Dentists treating patients through MaineCare, the state’s Medicaid program, have been issued fines totaling around $800,000 as the result of a new auditing system. But instead of identifying improper payments or benefits, the audits are penalizing clinics for what appear to be minor clerical errors. And instead of improving care and streamlining services, the system is threatening access for low-income residents to dental care and soon, perhaps, mental health and substance abuse treatment.

The Maine Department of Health and Human Services put the auditing system in place to comply with the federal Affordable Care Act, and the problems could be seen as an unintended result of a complex and new program. But the state has so far offered a weak reply to the dentists’ concerns, and further delay to erase the exorbitant and unfair fines and repair the auditing system would be a clue as to the motive of the LePage administration, which has shown an antipathy to MaineCare in general.

Medicaid reimbursements are particularly stingy, as low as 50 percent of the cost of services in some cases. As a result, many health care providers limit the number of MaineCare patients they serve, and many children enrolled in MaineCare go without seeing a dentist.

That makes the clinics that do treat low-income patients all the more valuable, and they are the ones being harmed by the overzealous auditing system. The Community Dental Center in Waterville, for instance, is being fined $58,000 for what it says are inconsequential coding errors, an amount that could cause the small clinic to close its doors. Falmouth Pediatric Dentistry, which co-owner Michael Dowling said treats about 10,000 MaineCare patients, was also hit with a “substantial” penalty.

The fines, Dowling said, have the “potential to completely destroy the safety net.”

The fines, which are actually orders by DHHS for the clinics to return a portion of the money they’ve been paid for services, may also have a wider impact than limiting dental care. The same audits will also be used on other services paid for by Medicaid, such as hospital visits, nursing homes, and mental health and substance abuse treatment.

Fortunately, Maine can easily avoid that result. While the Affordable Care Act mandates some form of auditing, it gives states wide latitude in shaping the system. In fact, a large part of the problem is that the private contractor in charge of the audits is paid based on how many errors are found, giving the company incentive to point out errors no matter how inconsequential they may be.

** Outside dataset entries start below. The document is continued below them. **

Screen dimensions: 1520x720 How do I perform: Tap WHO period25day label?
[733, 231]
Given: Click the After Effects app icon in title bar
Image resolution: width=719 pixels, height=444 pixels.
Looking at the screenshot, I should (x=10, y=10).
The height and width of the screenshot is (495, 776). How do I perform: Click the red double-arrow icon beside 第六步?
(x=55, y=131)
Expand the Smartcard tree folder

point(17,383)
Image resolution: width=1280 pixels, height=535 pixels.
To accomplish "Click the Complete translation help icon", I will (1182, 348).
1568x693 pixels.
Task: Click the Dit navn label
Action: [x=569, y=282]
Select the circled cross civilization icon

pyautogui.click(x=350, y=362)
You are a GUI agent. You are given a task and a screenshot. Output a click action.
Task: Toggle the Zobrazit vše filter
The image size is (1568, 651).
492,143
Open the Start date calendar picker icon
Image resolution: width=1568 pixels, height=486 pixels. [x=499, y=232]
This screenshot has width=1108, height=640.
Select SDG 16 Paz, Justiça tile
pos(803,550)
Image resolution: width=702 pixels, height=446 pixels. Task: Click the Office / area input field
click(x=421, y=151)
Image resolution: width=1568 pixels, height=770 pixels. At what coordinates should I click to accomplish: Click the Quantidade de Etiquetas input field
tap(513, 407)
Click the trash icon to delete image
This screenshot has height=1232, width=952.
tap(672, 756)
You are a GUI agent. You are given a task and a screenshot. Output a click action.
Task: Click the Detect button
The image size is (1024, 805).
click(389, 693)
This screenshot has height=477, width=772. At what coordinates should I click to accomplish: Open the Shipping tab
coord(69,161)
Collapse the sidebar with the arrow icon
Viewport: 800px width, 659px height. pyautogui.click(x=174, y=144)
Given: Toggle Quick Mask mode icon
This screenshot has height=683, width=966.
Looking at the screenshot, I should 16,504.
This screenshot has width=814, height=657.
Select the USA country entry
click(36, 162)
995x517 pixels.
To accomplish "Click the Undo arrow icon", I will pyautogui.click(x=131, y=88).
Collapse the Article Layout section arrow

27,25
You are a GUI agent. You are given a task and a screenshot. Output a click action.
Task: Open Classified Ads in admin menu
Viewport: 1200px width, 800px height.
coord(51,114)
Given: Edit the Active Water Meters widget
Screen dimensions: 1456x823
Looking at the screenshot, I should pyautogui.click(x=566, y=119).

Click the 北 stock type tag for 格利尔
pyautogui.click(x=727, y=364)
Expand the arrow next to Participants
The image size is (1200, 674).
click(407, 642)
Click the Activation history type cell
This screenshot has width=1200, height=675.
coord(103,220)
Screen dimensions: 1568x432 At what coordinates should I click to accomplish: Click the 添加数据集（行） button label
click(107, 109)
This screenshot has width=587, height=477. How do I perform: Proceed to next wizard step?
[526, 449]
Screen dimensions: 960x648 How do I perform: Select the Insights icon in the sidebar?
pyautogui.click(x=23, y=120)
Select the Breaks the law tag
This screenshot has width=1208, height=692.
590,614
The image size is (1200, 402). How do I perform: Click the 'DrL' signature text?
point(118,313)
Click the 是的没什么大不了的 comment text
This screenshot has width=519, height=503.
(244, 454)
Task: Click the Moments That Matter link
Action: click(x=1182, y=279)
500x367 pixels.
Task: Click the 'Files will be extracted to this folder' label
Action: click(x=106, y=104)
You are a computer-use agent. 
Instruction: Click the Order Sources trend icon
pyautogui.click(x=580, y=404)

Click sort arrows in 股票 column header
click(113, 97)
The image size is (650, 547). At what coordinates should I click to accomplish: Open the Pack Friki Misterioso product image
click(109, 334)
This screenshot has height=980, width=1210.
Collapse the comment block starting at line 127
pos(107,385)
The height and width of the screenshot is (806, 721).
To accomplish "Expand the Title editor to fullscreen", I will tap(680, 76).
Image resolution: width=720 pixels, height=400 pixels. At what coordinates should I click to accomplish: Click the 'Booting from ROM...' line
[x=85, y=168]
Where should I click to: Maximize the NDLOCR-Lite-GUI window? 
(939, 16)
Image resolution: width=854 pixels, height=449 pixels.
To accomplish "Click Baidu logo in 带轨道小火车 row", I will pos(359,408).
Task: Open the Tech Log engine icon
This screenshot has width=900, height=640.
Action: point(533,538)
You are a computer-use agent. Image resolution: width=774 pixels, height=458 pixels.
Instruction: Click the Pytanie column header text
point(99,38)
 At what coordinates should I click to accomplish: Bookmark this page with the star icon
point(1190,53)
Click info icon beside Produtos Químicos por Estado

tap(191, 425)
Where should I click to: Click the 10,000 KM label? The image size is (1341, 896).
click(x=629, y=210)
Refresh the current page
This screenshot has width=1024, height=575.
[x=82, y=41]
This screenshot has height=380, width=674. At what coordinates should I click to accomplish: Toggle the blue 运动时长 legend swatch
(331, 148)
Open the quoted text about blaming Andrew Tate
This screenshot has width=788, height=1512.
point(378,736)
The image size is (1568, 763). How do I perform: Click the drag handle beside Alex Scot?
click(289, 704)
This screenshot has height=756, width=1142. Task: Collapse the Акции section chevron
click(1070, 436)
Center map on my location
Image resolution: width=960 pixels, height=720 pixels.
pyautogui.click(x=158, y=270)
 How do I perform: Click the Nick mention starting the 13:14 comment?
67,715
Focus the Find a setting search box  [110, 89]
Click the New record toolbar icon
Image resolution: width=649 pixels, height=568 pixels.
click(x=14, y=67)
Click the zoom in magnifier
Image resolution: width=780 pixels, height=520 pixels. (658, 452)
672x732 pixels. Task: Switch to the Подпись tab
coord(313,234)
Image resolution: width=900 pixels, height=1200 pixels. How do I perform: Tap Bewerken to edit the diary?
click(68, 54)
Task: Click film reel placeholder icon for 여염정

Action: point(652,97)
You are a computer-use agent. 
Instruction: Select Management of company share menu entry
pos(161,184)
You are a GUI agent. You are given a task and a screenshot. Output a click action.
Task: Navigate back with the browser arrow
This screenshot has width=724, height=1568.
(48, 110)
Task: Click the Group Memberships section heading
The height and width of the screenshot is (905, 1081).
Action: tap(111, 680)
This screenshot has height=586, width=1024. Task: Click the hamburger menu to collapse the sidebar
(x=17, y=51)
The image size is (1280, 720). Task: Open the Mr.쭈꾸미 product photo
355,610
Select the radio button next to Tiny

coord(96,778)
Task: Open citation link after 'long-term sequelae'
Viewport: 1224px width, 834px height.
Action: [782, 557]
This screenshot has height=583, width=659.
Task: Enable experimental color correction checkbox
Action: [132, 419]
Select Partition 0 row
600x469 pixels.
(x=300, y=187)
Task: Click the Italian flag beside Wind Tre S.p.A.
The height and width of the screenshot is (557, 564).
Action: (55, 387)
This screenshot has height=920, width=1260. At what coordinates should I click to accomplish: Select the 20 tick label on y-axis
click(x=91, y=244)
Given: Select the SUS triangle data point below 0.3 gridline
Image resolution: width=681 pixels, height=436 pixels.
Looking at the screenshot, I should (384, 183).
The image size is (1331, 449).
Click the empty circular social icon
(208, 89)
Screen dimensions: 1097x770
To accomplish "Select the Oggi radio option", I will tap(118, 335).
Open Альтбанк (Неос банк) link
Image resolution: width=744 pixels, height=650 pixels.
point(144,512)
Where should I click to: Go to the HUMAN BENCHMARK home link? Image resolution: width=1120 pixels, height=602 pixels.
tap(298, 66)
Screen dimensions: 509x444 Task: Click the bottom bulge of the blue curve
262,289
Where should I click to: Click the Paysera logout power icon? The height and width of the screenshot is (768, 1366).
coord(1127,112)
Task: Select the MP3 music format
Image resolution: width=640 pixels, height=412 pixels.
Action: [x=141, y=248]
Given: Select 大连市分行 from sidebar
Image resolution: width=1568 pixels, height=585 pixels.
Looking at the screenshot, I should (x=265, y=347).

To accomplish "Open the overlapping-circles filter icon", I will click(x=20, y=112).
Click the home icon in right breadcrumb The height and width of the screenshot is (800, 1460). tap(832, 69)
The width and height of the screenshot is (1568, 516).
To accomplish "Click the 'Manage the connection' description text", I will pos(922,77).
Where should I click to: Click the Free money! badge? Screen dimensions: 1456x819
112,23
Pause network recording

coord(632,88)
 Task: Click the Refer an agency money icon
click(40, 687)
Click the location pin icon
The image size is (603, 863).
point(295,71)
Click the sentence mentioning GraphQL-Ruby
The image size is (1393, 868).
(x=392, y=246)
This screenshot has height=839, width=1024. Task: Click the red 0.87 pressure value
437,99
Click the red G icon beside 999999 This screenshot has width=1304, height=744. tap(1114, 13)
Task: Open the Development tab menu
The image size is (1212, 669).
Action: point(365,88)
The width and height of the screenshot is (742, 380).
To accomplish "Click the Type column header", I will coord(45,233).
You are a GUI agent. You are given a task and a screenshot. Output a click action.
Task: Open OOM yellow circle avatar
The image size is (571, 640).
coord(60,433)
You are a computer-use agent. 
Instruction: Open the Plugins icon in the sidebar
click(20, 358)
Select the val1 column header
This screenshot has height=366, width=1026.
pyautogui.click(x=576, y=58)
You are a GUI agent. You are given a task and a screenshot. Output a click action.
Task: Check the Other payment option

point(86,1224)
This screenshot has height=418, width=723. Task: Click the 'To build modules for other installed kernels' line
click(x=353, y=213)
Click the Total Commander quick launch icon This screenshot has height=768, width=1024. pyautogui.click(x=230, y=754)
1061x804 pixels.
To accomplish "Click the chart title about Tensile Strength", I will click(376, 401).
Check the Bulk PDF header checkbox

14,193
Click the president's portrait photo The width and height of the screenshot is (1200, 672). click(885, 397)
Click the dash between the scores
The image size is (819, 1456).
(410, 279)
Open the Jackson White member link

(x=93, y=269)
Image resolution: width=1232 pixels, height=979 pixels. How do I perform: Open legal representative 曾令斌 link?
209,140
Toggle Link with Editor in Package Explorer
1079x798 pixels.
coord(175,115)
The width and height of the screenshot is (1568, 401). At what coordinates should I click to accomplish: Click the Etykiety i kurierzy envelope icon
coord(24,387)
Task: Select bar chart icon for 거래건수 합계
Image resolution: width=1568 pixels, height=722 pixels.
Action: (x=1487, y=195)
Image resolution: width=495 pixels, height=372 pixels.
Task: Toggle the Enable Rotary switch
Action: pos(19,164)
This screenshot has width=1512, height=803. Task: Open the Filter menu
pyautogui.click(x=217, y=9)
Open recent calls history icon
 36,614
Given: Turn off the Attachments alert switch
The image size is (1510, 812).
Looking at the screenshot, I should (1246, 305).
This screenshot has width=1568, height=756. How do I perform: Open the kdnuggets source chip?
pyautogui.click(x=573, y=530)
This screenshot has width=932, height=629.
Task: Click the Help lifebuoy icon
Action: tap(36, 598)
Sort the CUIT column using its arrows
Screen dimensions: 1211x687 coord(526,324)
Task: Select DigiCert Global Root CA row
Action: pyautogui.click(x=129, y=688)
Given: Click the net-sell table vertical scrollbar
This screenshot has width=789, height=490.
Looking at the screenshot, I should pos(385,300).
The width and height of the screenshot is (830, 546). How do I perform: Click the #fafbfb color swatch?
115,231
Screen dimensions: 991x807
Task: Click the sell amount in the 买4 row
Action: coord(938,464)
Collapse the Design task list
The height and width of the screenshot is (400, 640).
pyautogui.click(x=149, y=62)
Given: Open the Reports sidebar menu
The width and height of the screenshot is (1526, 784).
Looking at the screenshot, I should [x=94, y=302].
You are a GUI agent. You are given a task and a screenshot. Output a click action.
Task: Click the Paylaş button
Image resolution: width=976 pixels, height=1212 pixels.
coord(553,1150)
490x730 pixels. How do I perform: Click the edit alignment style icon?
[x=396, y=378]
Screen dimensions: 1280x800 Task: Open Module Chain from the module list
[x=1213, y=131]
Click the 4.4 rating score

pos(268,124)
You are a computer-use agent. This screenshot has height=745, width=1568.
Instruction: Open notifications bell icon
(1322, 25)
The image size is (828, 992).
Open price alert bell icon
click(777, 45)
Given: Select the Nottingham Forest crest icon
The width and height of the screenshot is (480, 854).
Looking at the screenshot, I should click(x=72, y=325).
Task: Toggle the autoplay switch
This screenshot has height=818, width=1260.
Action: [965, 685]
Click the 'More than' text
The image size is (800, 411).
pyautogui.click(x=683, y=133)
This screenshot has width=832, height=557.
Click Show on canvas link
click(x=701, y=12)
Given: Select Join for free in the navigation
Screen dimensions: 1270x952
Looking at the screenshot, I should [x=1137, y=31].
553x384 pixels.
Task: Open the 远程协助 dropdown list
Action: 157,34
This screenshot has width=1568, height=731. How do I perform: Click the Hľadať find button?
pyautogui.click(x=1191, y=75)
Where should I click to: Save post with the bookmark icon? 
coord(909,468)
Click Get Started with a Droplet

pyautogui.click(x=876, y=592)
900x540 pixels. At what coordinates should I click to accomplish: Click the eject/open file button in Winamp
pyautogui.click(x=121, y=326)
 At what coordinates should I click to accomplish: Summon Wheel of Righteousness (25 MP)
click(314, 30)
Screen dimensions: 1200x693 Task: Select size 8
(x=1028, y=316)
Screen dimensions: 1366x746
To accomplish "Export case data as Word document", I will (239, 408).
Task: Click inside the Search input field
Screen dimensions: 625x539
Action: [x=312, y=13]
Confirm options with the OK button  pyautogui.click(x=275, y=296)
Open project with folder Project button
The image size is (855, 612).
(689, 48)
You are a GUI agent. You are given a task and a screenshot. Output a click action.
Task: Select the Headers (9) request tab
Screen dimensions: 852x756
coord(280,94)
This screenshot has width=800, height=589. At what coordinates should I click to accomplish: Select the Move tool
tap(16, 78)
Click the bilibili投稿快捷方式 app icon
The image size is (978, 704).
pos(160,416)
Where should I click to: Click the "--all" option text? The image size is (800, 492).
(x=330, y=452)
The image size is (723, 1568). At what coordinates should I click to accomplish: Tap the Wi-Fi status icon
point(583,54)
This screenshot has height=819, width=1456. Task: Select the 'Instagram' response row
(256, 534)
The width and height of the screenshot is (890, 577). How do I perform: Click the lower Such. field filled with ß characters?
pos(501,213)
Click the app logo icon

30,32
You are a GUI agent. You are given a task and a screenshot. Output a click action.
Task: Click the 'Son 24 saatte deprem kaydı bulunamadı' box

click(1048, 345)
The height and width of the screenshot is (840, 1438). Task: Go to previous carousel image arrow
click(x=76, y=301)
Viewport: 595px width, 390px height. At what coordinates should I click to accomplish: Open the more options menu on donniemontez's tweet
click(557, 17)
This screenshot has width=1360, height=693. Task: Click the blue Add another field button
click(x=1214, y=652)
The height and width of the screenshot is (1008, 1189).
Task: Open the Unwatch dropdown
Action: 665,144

The contractor, New York-based HMS, is also using a sampling method in the audits, picking out a small number of patient records to search for errors, then extrapolating the findings to all of a clinic’s records. HMS, Maine dentists say, is purposely placing among the samples records that have a higher chance of containing errors, thus making the extrapolations inaccurate.

This is a simple problem to fix. The state could change the system so that the auditing company is paid a flat fee. Or it could limit extrapolation, or give significant fines only for major errors.

In any case, the state needs to alter the auditing system so that it helps health care providers fix these minor errors without disrupting the important care they provide to Maine residents.